• Document passage
━━━━━━━━
This loss of previous service was, however, restored by War Office Authority on the 31st of March 1853.

At the time of his desertion he was shown as being 5' 7" in height, with a fresh complexion, blue eyes and brown hair.

Sent to Scutari on the 27th of February and died there on the 25th of May 1855.

Medals

Entitled to the Crimean medal with clasps for Balaclava, Inkerman and Sebastopol.

Death & burial

Sent to Scutari on the 27th of February and died there on the 25th of May 1855.

He left no will, his "credits" being 5/12/3d.

Further information

His Crimean medal, in the possession of his great-grand-daughter, is still contained in the original registered envelope with waxed seals, stamped, "Official, London. Reg. 6/2/57." and addressed to his daughter, "Mary Delworth, c/o the Revd. Huxley, Brightling Rectory, Sussex."

A letter (also in the family possession) written by him to his three motherless children, then aged 8, 6 and 1 years, from the Crimea is particularly poignant, knowing of his subsequent death:

"Devna, in Turkey.

July 10th 1854.

My dearest Mary,

I know you will be very glad to have this letter from your Dear Father. I hope and pray to Almighty God that you and your dear little Sisters are quite well. Give Dear Fanny and Dear Little Margaret my very best and fondest love with as many sweet kisses, also to your dear little companions.

I have not yet been to where the 38th is. When I see them I will be sure and see their fathers. I hope you are well and happy together, and love one another and be kind to one another. But my dear Child you must look after and see to your youngest sister for she is but a Baby yet and may God Bless you all and keep you under his Almighty Wing is a daily prayer of your dear and loving Father.

Be kind too to your little Sister, Fanny. Kiss her for me. Tell her I send my very Best love to her and she is to learn all she can till I come home which I hope, please God, won't be very long. I hope you are all good children and do all you can to assist Mrs. Bull who will be very kind and good I know and love and obey your teacher. I hope she is quite well. If its the same as I saw, give her my Best Respects.
━━━━━━━━
• Source material
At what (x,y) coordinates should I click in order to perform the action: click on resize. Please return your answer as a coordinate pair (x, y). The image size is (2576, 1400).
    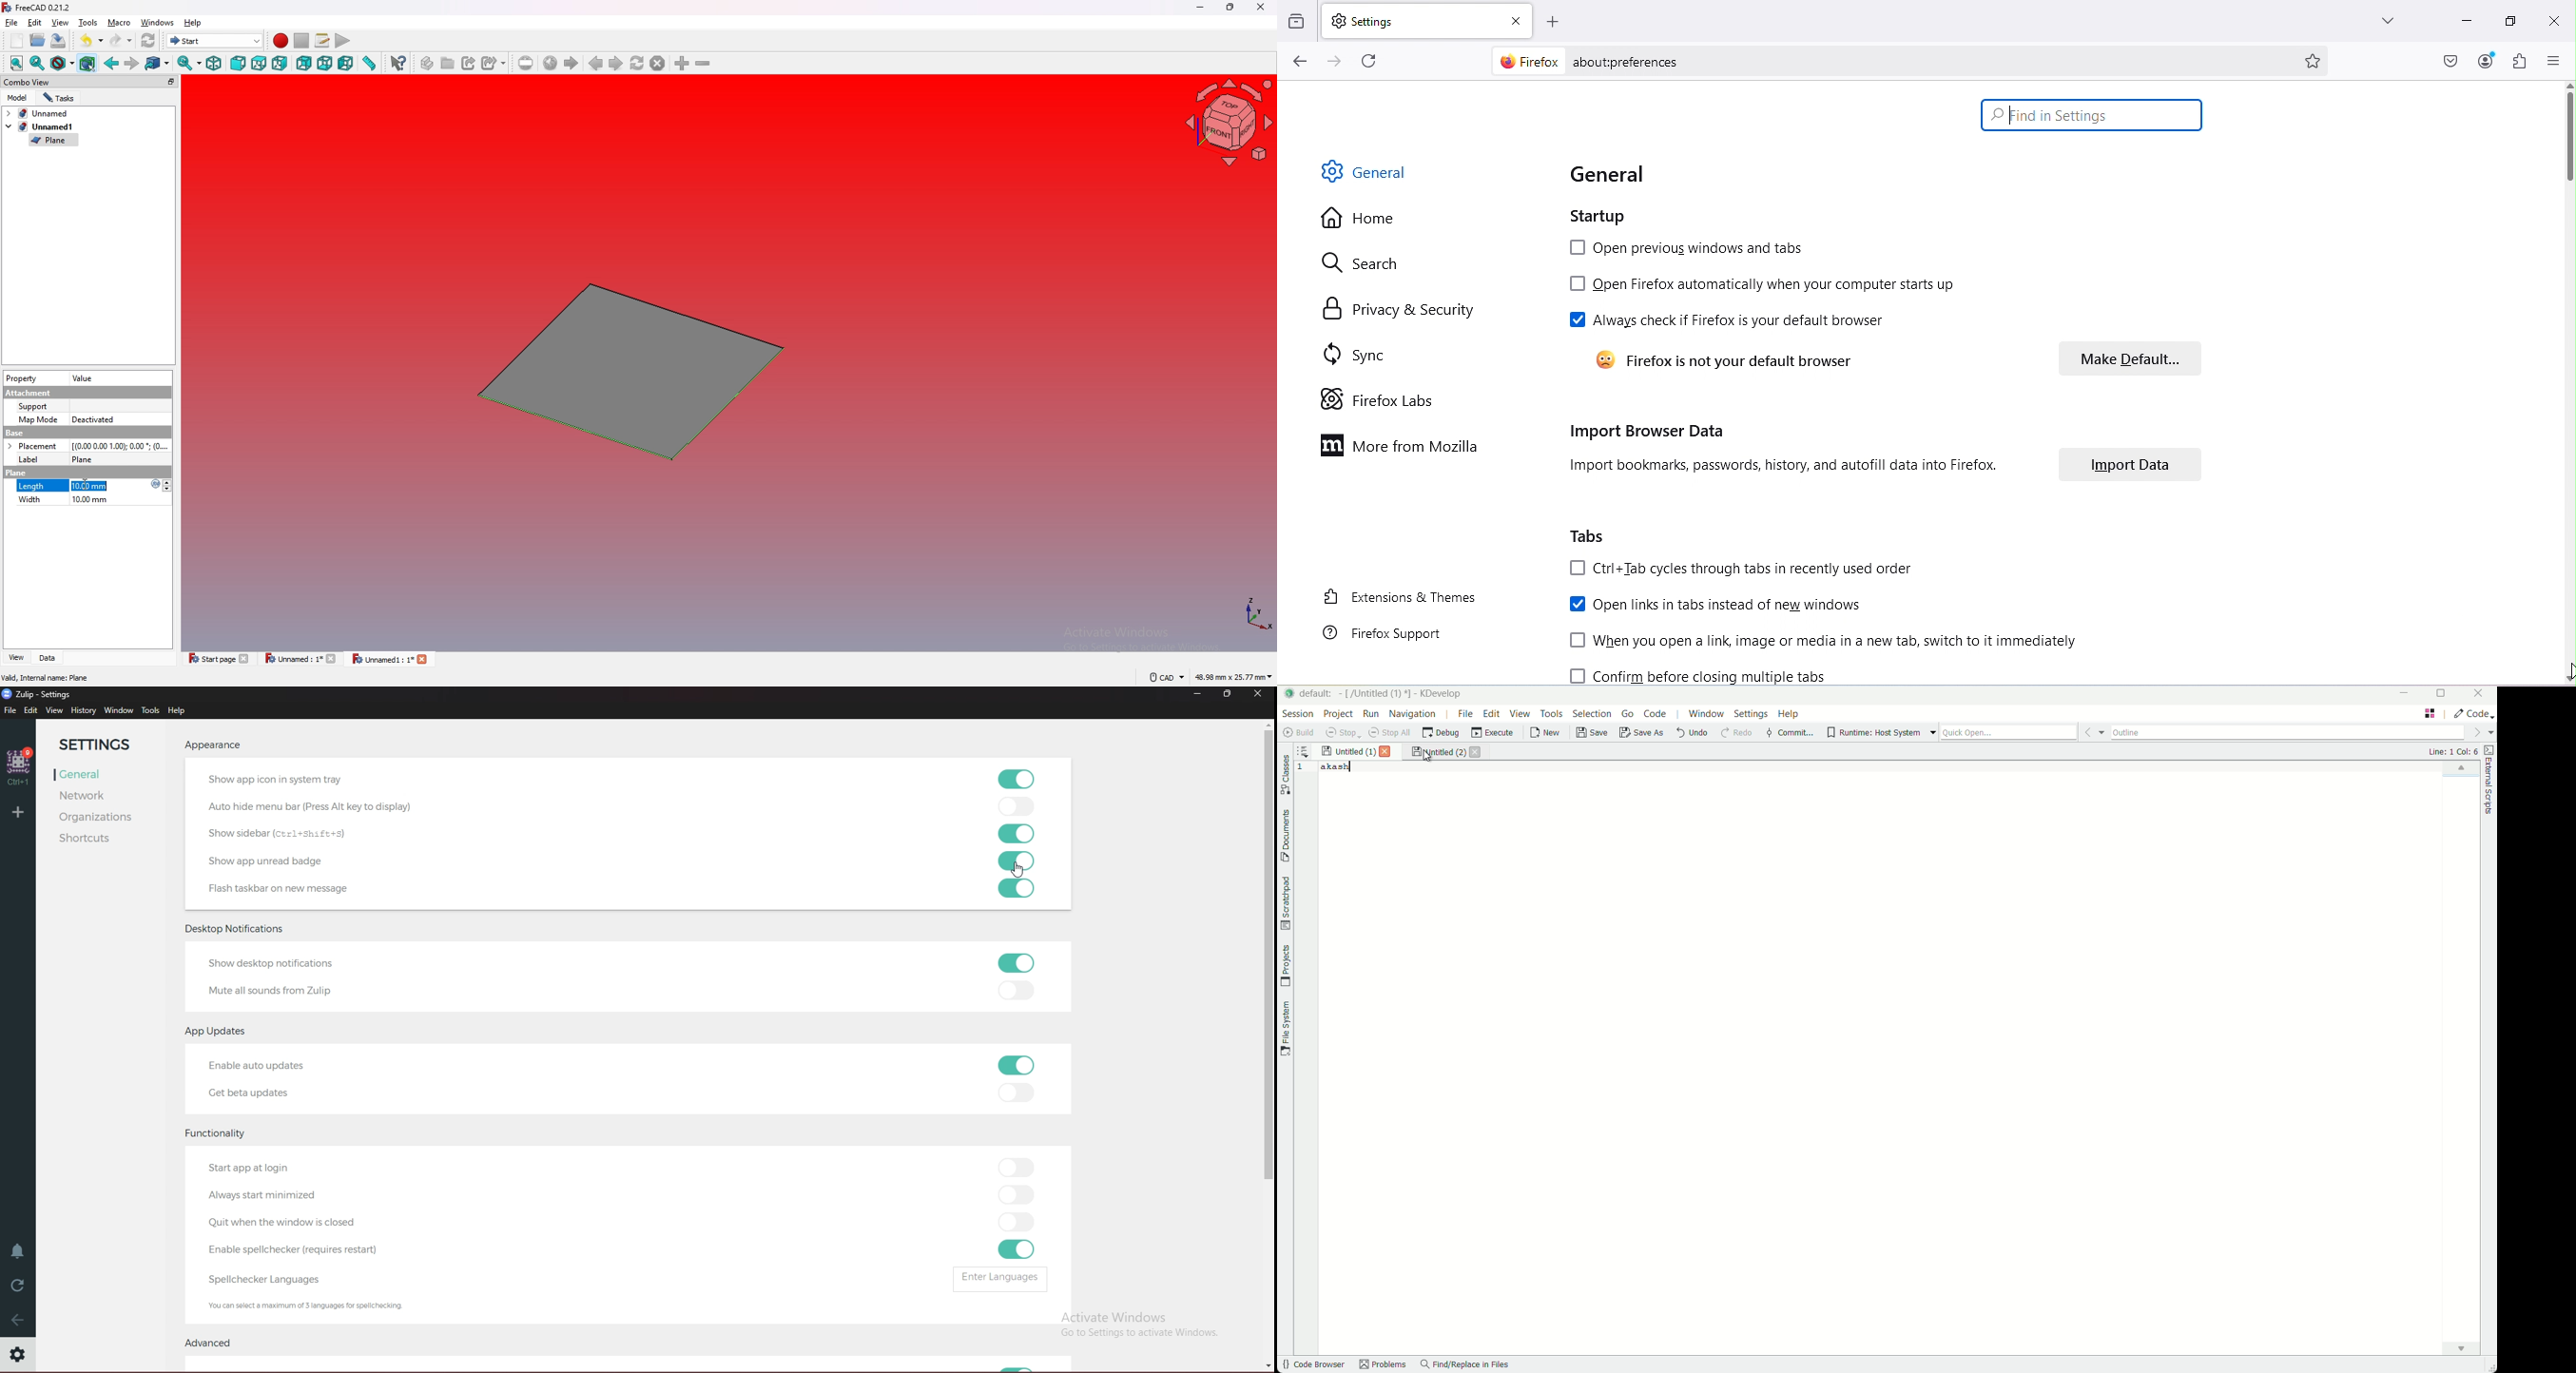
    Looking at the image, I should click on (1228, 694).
━━━━━━━━
• Short problem 1
In the Crimean War service record, on what date did the soldier die at Scutari?
• Short problem 2
Write the next part of the Crimean War service record, starting right after its final sentence.

• Task answer 1
He died at Scutari on the 25th of May 1855.

• Task answer 2
You must write to me my dear Mary as soon as you like. Write as well as you can. I will read it I know. Give my love...[missing] and all that sees you.

We're all in Camp - a very large Army. I daresay 10,000 men. We all sleep on the Ground. We have our cloaks and one Blanket to cover us. The Bread and Meat is not as good as in England, but Thank God we are all very well. It is very hot here indeed during the day. There is no house near us for many miles. We are on a large plain or Common and sleep under Tents.

There are a few Turkish come sometimes to sell us Milk and Bread and now and then a few...[missing]. But they are as dear as in England, some things more so. Salt, a table-spoon full, is a penny. We all went to a little valley yesterday and heard Divine Service and some of us received the Sacrament of our Lord Jesus Christ afterwards.

Oh, my dear child, never forget your prayers and be a good girl and you will have God for a Father and Friend for ever. Pray for your dear little Sisters, pray for your father and God will hear you. He will bless and keep us all together and bring us to Heaven at last for Jesus Christ sake. Amen. Some one must direct like this.

James Delworth,

13th Light Drgns."

"Expeditionary Army, Turkey and Elsewhere.

Tell me dear how you are getting on with your Sampler and needle work and how Fanny can read and if Dear little Maggie can talk yet. And tell me all you can think of and if anyone has been to see you and who has been. I daresay your teacher or Mrs. Bull will direct it for you. And when you see your Aunt I daresay she will give you some pence if you want it. And now my Darlings, Goodbye and may God Bless and take care of you all is the prayer of your Loving Father,

James Delworth.

Give my respects to Mrs. Bull and remember me to your little companions. I will see their dear Fathers as soon as possible. Goodbye."

The great-grand-daughter (descended from the "little Fanny" of the letter) wrote that she has a family bible which contains the following:

"John and Lucy Delworth, married 16th of July 1844.

Mary Lucy, born at Clonmell on the 25th of October 1845.

Frances Margaret, born at Dundalk on the 16th of January 1849.

Margaret, born in York Barracks on the 2nd of May 1853.

Lucy Delworth, died at Hounslow on the 12th of May 1853.

James Delworth, died at Scutari on the 25th of May 1855.

Frances Margaret, died in London on the 14th of June 1881."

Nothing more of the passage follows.